|Major Groups > Polypores > Ganoderma > Ganoderma curtisii|
by Michael Kuo
Originally described from the southeastern United States, Ganoderma curtisii has traditionally been thought of as a southern species. However, recent study of hundreds of North American Ganoderma collections (Loyd and collaborators 2017, 2018) supports the idea that Ganoderma curtisii is widespread east of the Rocky Mountains. Distinguishing features include its gorgeous, lacquered cap and its pale brown flesh, which features melanoid bands but not concentric growth zones (see discussion). It usually (but not always!) features a fairly well-developed lateral stem and, under the microscope, its spores measure 9–11.5 µm long.
Ganoderma curtisii meredithiae is identical except that it grows on the wood of pines in the southeastern United States; it was previously recognized as a separate species, but DNA investigation (Loyd and collaborators 2018) failed to support the separation at the species level; see the linked page for further details.
Other look-alikes in the southeast are numerous; see the key to Ganoderma for help separating them. Elsewhere in eastern North America, Ganoderma sessile is the principal source of potential confusion; its spores are larger, its flesh does not feature melanoid bands but does feature concentric growth bands, and it is less likely to have a stem.
Thanks to Sura Jeselsohn for collecting, documenting, and preserving Ganoderma curtisii for study; her collection is deposited in The Herbarium of Michael Kuo.
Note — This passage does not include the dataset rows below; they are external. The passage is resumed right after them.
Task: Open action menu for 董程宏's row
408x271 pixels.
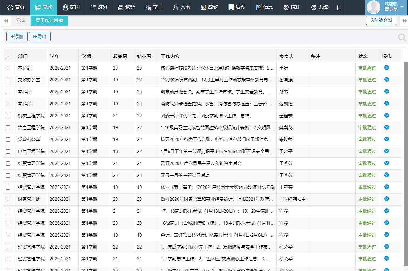Action: [x=386, y=116]
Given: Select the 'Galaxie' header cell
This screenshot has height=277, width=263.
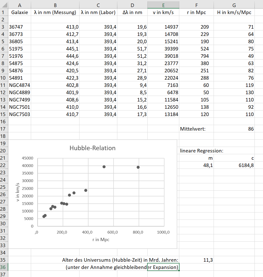Looking at the screenshot, I should [20, 13].
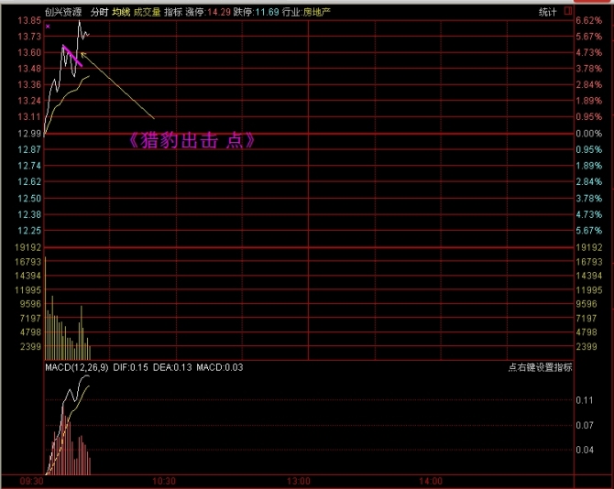
Task: Click the small icon beside 统计
Action: (567, 12)
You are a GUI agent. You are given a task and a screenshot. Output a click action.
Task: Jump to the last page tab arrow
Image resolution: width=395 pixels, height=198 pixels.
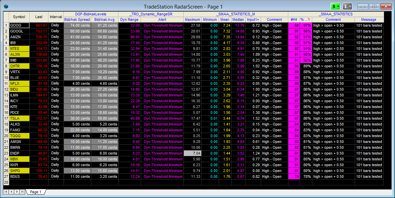[22, 192]
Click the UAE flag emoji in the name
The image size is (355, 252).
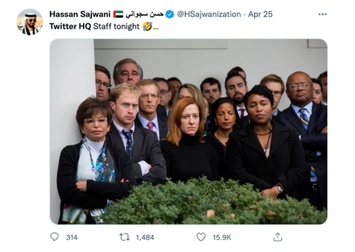pyautogui.click(x=118, y=14)
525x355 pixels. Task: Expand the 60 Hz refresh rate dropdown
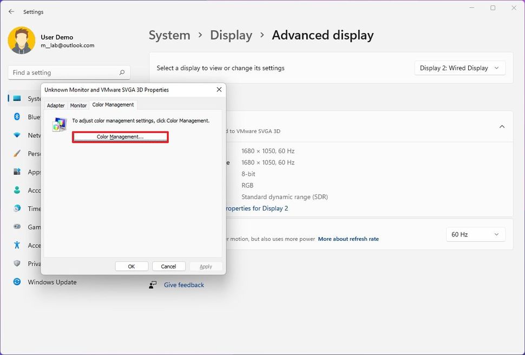tap(475, 234)
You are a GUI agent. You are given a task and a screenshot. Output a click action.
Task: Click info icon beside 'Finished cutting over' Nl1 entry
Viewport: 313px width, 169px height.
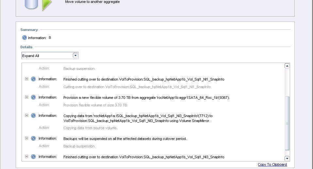pyautogui.click(x=33, y=79)
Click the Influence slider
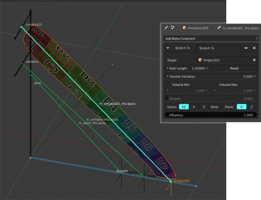 pyautogui.click(x=211, y=115)
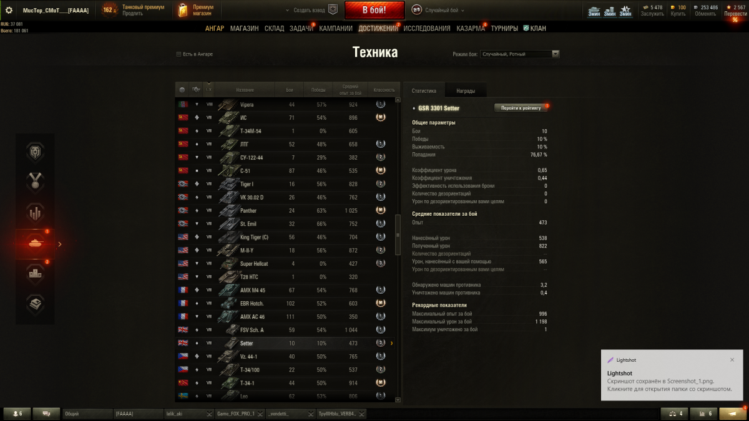The image size is (749, 421).
Task: Close the lelik_aki chat tab
Action: pyautogui.click(x=210, y=414)
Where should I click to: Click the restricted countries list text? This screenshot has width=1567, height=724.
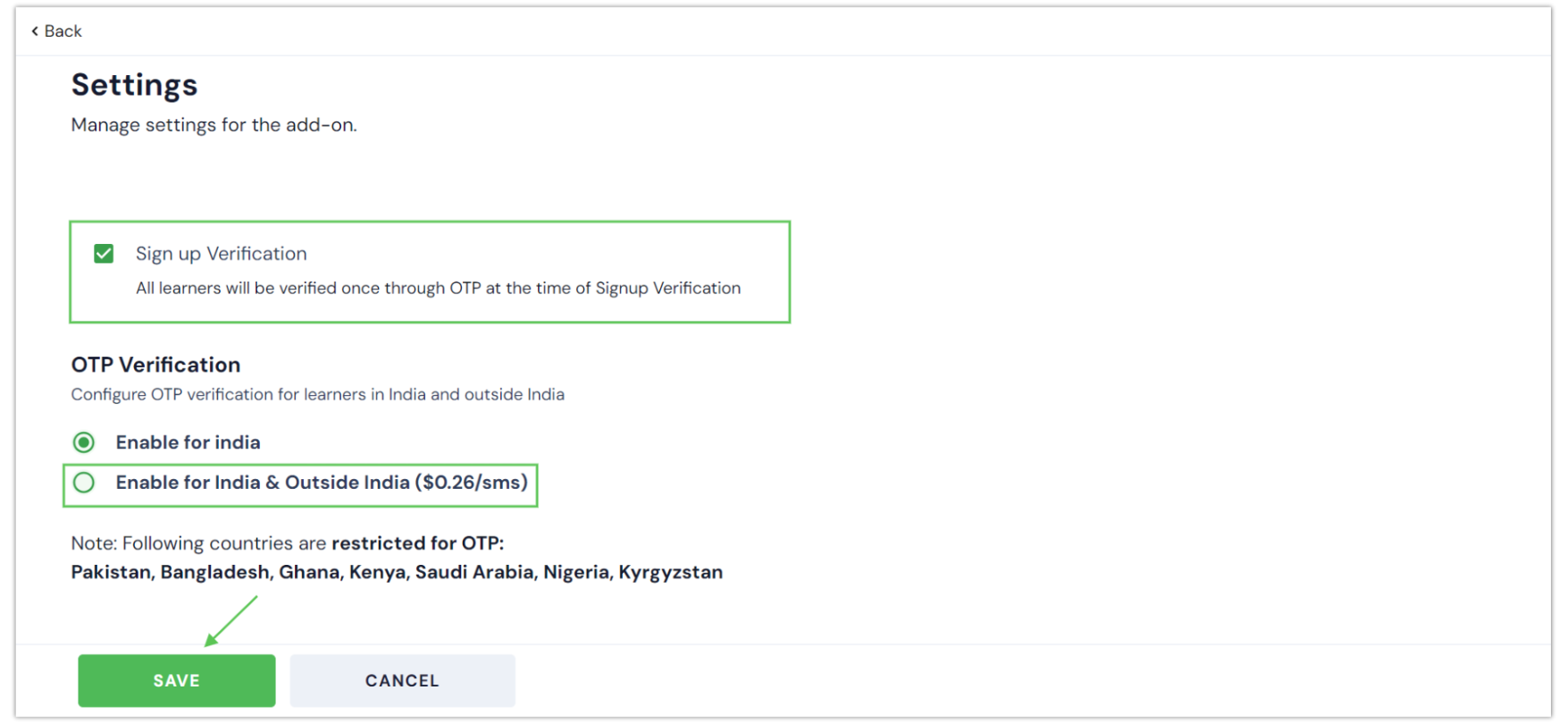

Ecology: Saprobic and sometimes parasitic; growing alone or in groups on decaying hardwood logs and stumps, or from the wounds of injured, living trees; annual; spring through fall (and over winter in warm climates); widely distributed east of the Rocky Mountains. The illustrated and described collections are from Illinois and New York.
Cap: 3–12 cm across; 2–8 cm deep; more or less semicircular in outline, or irregularly kidney-shaped; surface with a lacquered-looking outer crust; zoned with yellow, white, and red when young, maturing to red, brownish red, or reddish brown overall, with or without a few paler (orangish to whitish) zones near the margin; bald.
Stem: Usually present; lateral and usually at an angle (45–90 degrees) to the cap; bald; lacquered; brownish red to reddish brown.
Flesh: Tough but not woody; very pale brown (but darker immediately above the tubes); with melanoid bands (see discussion) but without concentric growth zones.
Odor and Taste: Not distinctive.
Spore Print: Brown.
Microscopic Features: Spores 9–11.5 x 5.5–7 µm including the hyaline vesicular appendix; more or less ellipsoid, with a truncated end; appearing double-walled, with a series of "pillars" between the walls; finely stippled; inamyloid; brown in KOH. Cystidia and setae not found. Hyphal system trimitic. Clamp connections present.
REFERENCES: (Berkeley, 1849) Murrill, 1908. (Overholts, 1953; Weber & Smith, 1985; Gilbertson & Ryvarden, 1986; Phillips, 1991/2005; Loyd et al., 2017; Woehrel & Light, 2017; Elliott & Stephenson, 2018; Loyd et al., 2018.) Herb. Kuo 04299504, 06271002, 10121801.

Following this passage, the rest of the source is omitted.